WORKING DATA.
──────────

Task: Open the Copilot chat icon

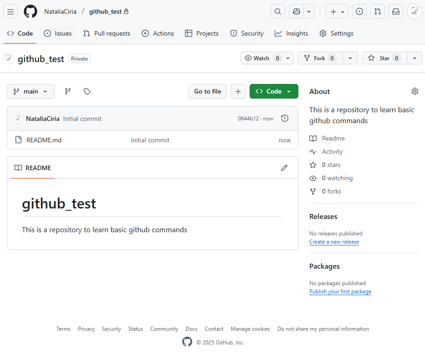Action: 296,11
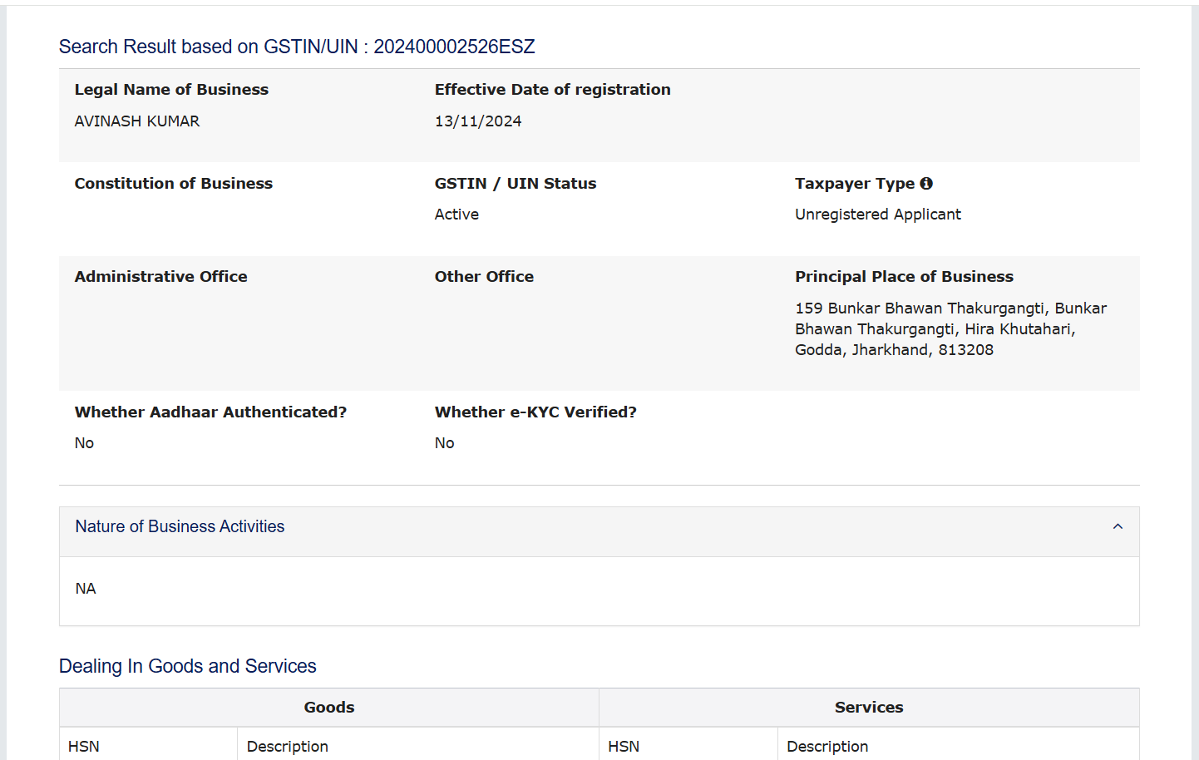Click the HSN header under Goods

[x=84, y=747]
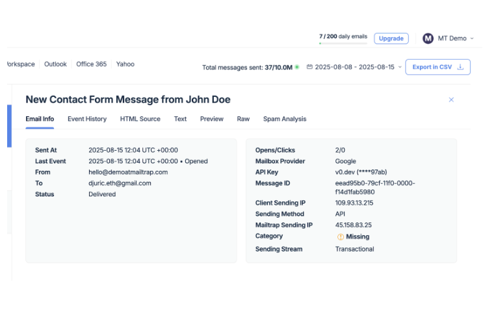485x312 pixels.
Task: Expand the MT Demo account dropdown
Action: point(472,38)
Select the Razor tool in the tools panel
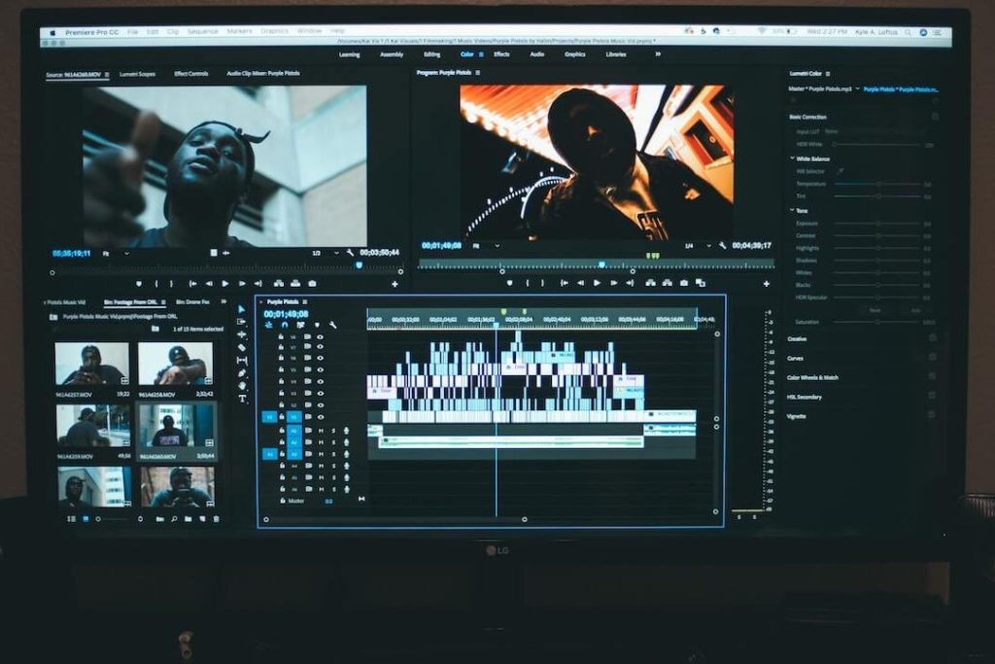The width and height of the screenshot is (995, 664). point(242,347)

──────────

TASK DESCRIPTION. In the copy, include all records verbatim but no images.

WRITTEN SOLUTION.
Task: Open the Copilot chat icon

Action: 296,11
Click the HSN header under Goods

[x=84, y=747]
485x312 pixels.
Task: Expand the MT Demo account dropdown
Action: point(472,38)
Select the Razor tool in the tools panel
The width and height of the screenshot is (995, 664). point(242,347)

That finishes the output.